En fait, le progressiste découvre les méfaits d’une urbanisation gigantesque et incontrôlable, l’exploitation d’une main d’œuvre sous-qualifiée, le dépeuplement des campagnes, la destruction des forêts, la pollution de l’air et des océans, une inégalité croissante entre les hommes et entre les États, des crises et des conflits de plus en plus meurtriers. Mieux. La technique à ses yeux se développe dans tous les domaines à un rythme si rapide, qu’elle lui paraît désormais ronger la totalité de la planète. Que deviennent en outre les valeurs morales, ou simplement la liberté dans un monde où la robotisation et l’informatique prennent tant de place ?
D’où désormais pour le progressiste deux options.

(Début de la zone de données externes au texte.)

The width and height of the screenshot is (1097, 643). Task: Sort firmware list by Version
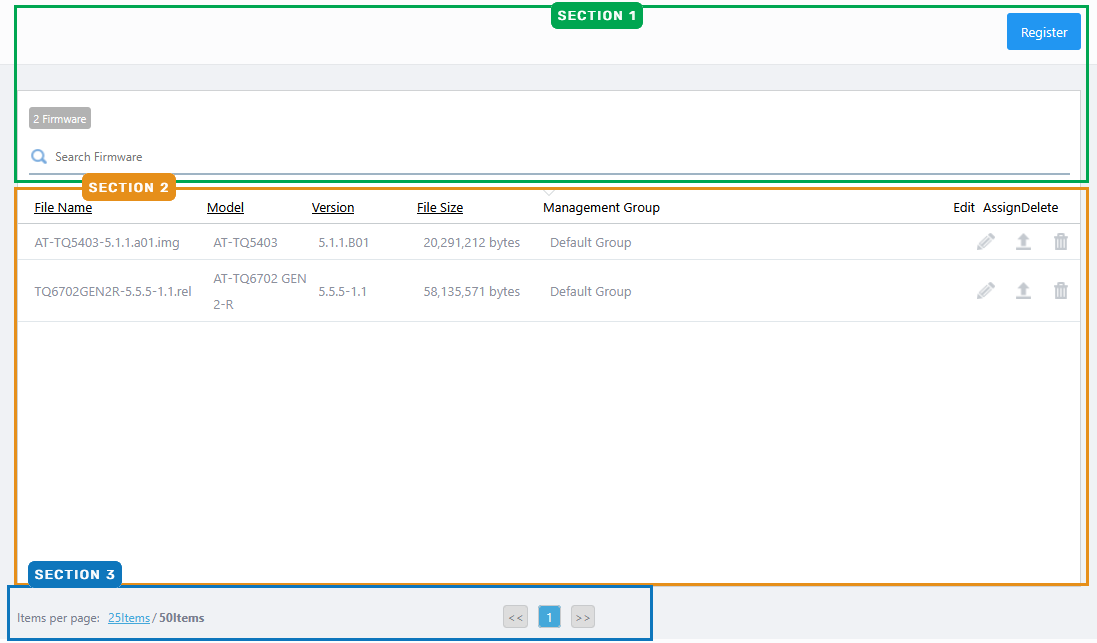point(333,208)
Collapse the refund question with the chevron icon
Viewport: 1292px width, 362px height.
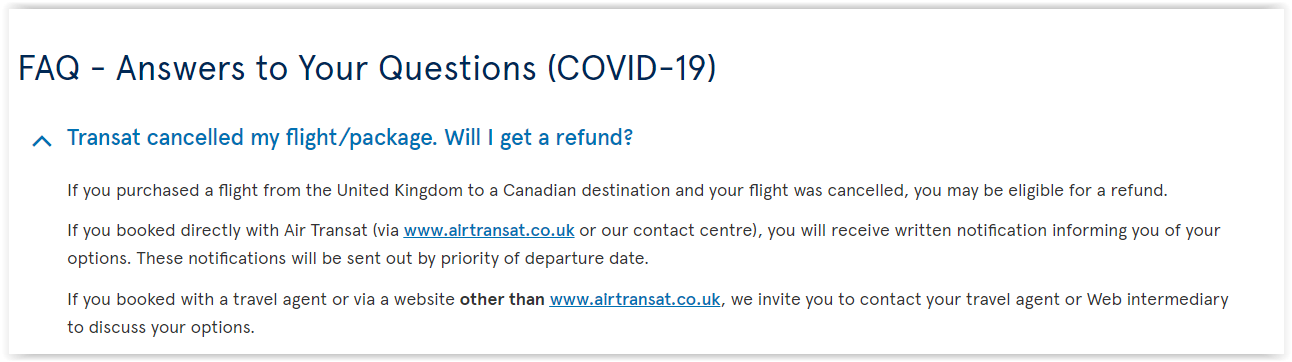[41, 141]
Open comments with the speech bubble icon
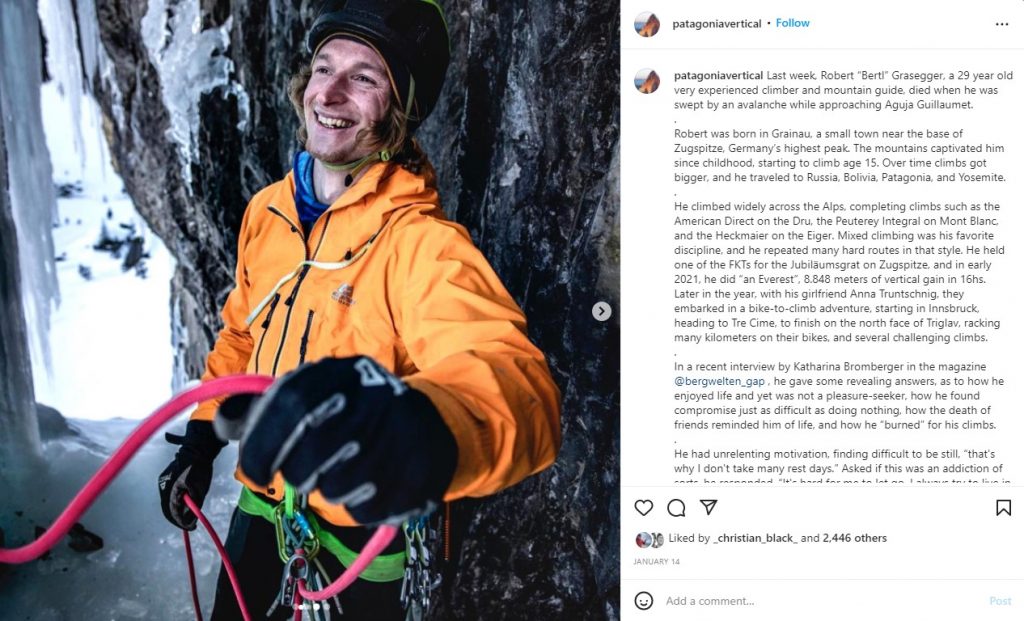1024x621 pixels. (x=676, y=507)
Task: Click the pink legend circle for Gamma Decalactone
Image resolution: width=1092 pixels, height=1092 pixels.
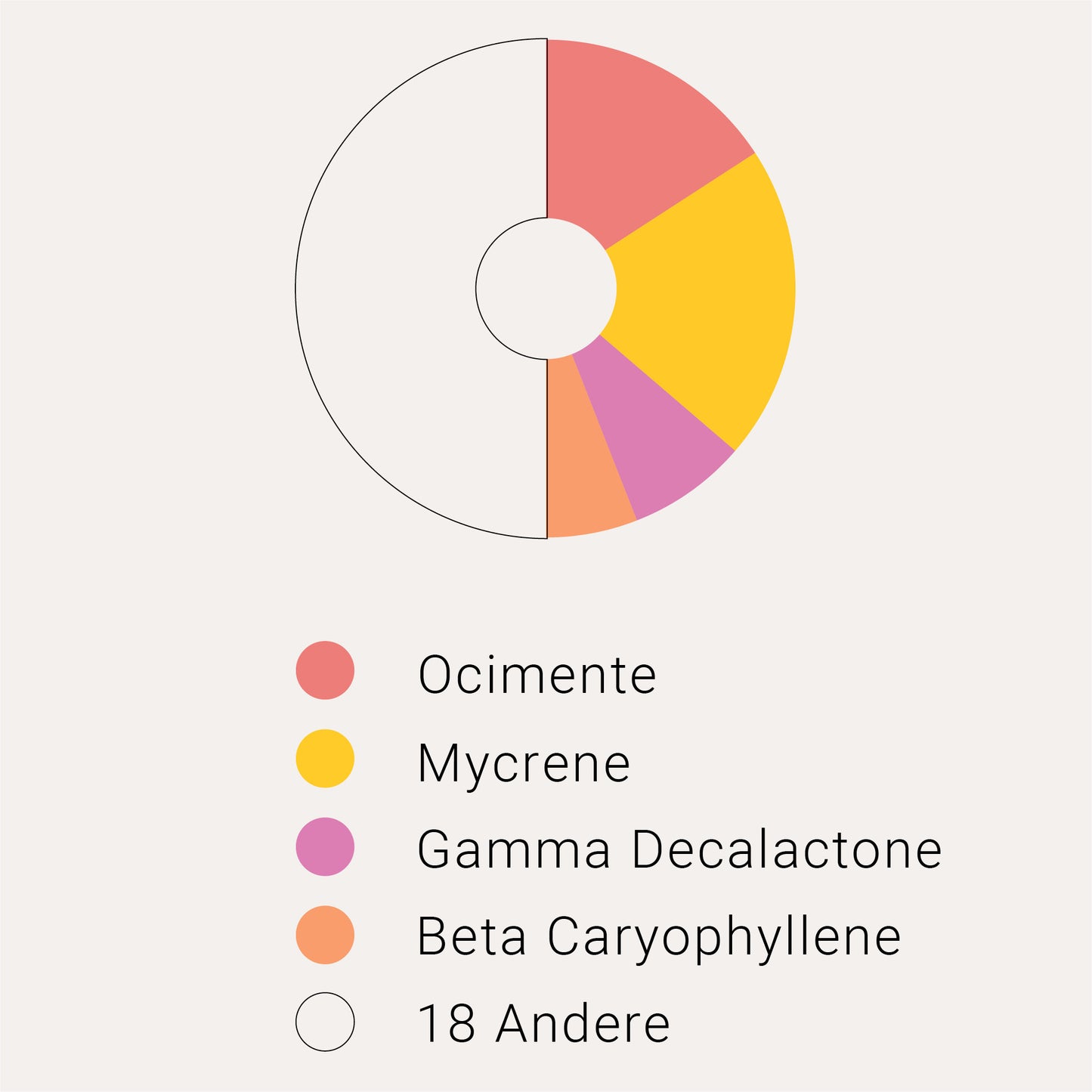Action: pos(325,846)
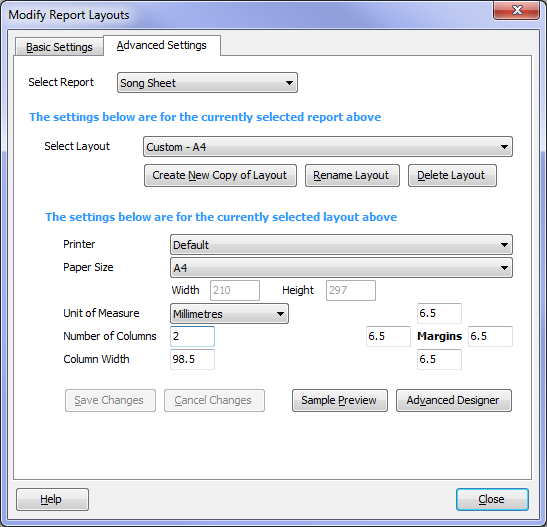The height and width of the screenshot is (527, 547).
Task: Focus the Number of Columns field
Action: [x=192, y=336]
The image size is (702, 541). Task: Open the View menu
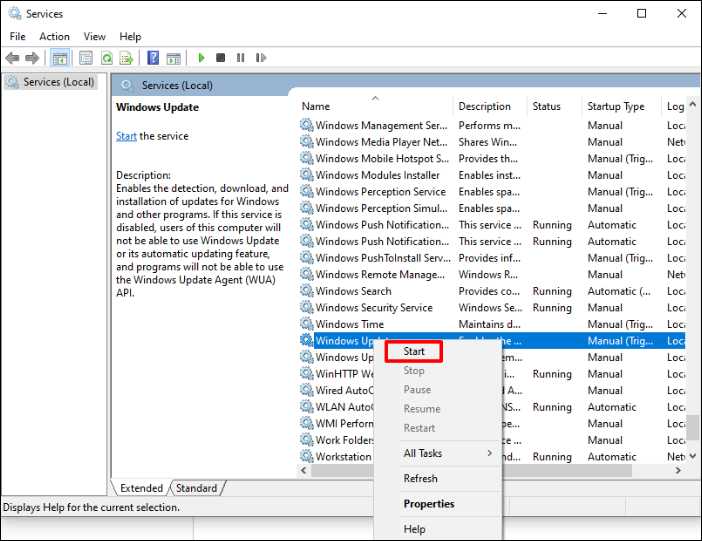(x=95, y=37)
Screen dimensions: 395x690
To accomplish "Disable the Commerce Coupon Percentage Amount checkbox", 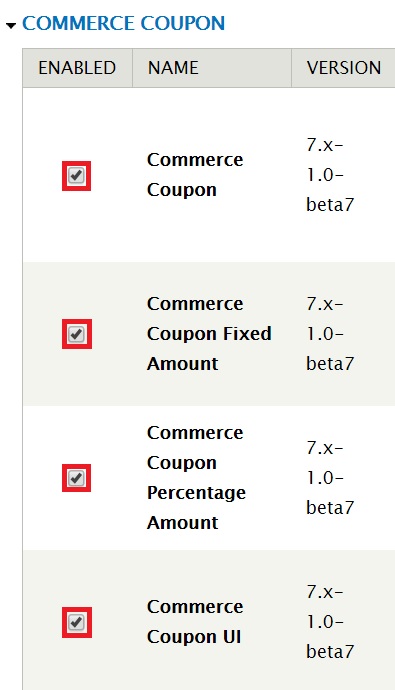I will (x=77, y=478).
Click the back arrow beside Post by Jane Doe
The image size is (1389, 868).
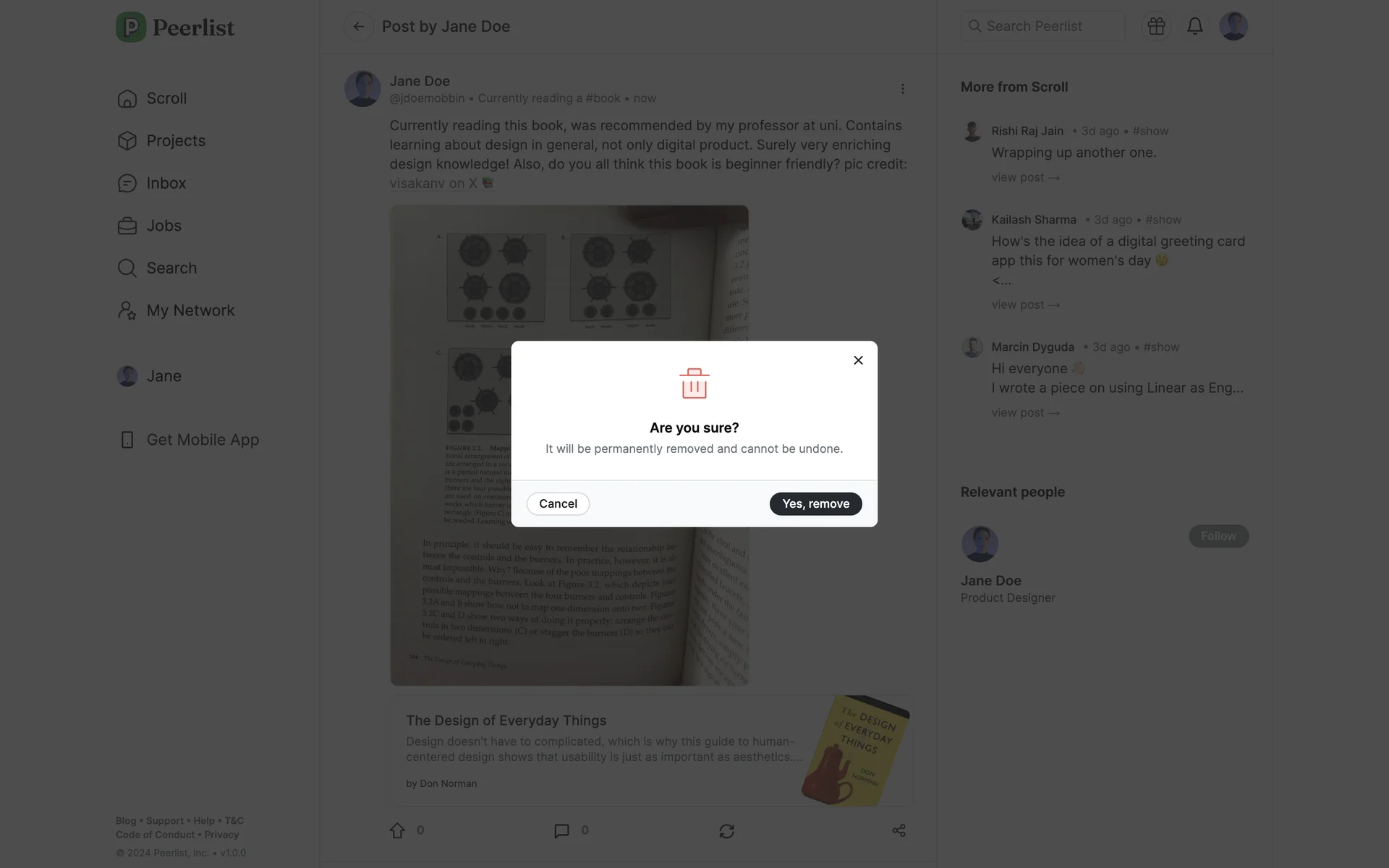pyautogui.click(x=358, y=27)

Soit considérer cette science comme une simple superstition, aucune conscience en effet, aucune épistémologie ou même aucun dieu ne pouvant prétendre donner un sens à la totalité du monde parce que n’existeraient ni cette conscience ni cette totalité. Soit la considérer comme elle lui paraît désormais s’imposer : un moyen brutal de maintenir vivace un ordre établi, un dogmatisme manichéen et discriminant couché voluptueusement sur de vieilles conceptions périmées aux objectifs moraux pernicieux.
Notons à cet égard que chez les philosophes français mentionnés, la notion de déconstruction ne se présentait pas comme une destruction. Dénonçant certes la primauté de la parole sur l’écrit, remettant en cause la phénoménologie husserlienne en ce que pour eux elle restait très attachée aux définitions classiques du Temps et de la conscience, remettant en cause la binarité de toute métaphysique occidentale dans son articulation des concepts, elle était loin d’impliquer une volonté radicale d’intersectionnalité ou de cancel culture. Il s’agissait en fait d’interroger les certitudes acquises autant que les problèmes d’identité ou de sexualité pouvant dériver sur des techniques de contrôle et de soumission. Pas du tout donc pour les anéantir mais, par une analyse des mécanismes économiques et scientifiques, dans le but de les comprendre et peut-être de les dépasser.
Ce qui n’est pas le cas des wokistes. Eux, en tant qu’adeptes de la cancel-culture et de la recherche forcenée des discriminations, ce qu’ils ont en effet en vue, c’est avant tout la destruction. C’est la correction de l’Histoire ou son effacement ; c’est la pratique de l’autodafé, c’est la volonté agressive de renommer les rues, de décapiter les valeurs fondatrices de l’Occident, de rééduquer les masses.
Nous avons intégré à ce courant les LGBT, les geers, ou encore les écologistes. Pourquoi ? Parce que tous ces groupes, ces bons apôtres d’une nouvelle religion sont persuadés qu’un combat doit être mené sans tarder contre tous les acteurs responsables de la destruction et de la dégénérescence mondiale. Il n’est pas faux ou exagéré, en les évoquant, de les comparer aux premières hérésies chrétiennes, le péché originel ici étant la représentation du mâle dominant blanc. D’ailleurs se réveiller (woke), c’est se repentir et prendre conscience que la seule quête valable sur la terre est la quête du salut.
Certes, cette religion semble ne pas posséder de dieu. Du moins un dieu chrétien. Elle possède néanmoins un monde originel, un monde créé ex nihilo qu’il faut retrouver, un monde pur, le créationnisme étant aux yeux de ces nouveaux apôtres ou de ces fidèles d’ailleurs souvent virtuels, la forme primitive la plus élaborée de l’univers.
Aujourd’hui, dans un débat compliqué, deux voies peut-être superposables nous semblent ouvrir ou au contraire fermer le paysage. Une première voie bordée de barbelés conduisant à une immense forteresse : un lieu rempli d’œuvres d’art, de moments historiques grandioses, de réalisations prodigieuses. Et à l’opposé - ou en parallèle, une deuxième route conduisant à un champ de ruines joyeuses, à un temple gigantesque, peut-être à une arène, où l'on pourrait voir s'ébattre toutes les racines et les ramifications du monde occidental. Un lieu peuplé de censures, d’interdits, d'opprobres. Un désert rouge rempli de clowns rieurs installés sur des mottes de concepts périmés, de passés défeuillés, attendant de voir s’envoler, surgi d'on ne sait où, un Phœnix inconnu cherchant à modeler un espace tolérable susceptible de les doter d'un souffle régénérateur.